[What you should do]
Nothing but the lines from the one containing "Open Named values" through the end of the entries below should be set down, each exactly as written.

[Provided entries]
───

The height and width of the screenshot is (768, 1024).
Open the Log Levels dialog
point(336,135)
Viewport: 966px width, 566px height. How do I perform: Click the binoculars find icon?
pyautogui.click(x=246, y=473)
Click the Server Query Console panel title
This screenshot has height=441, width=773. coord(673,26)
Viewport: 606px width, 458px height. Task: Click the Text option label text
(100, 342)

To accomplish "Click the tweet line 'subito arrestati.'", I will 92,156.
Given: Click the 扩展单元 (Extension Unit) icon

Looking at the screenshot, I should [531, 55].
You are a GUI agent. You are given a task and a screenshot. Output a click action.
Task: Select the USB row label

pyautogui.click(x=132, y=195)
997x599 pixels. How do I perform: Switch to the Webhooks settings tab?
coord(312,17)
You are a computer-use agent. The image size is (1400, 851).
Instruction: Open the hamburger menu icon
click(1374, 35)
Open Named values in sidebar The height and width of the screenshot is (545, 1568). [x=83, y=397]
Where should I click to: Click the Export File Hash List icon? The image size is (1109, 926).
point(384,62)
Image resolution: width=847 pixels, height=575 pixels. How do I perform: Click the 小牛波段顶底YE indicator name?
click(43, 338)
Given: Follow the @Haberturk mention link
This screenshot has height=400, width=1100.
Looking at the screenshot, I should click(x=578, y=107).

───

[Response to this task]
Open Named values in sidebar The height and width of the screenshot is (545, 1568). [x=83, y=397]
Where should I click to: Click the Export File Hash List icon? The image size is (1109, 926).
point(384,62)
Image resolution: width=847 pixels, height=575 pixels. How do I perform: Click the 小牛波段顶底YE indicator name?
click(43, 338)
Given: Follow the @Haberturk mention link
This screenshot has height=400, width=1100.
Looking at the screenshot, I should click(x=578, y=107).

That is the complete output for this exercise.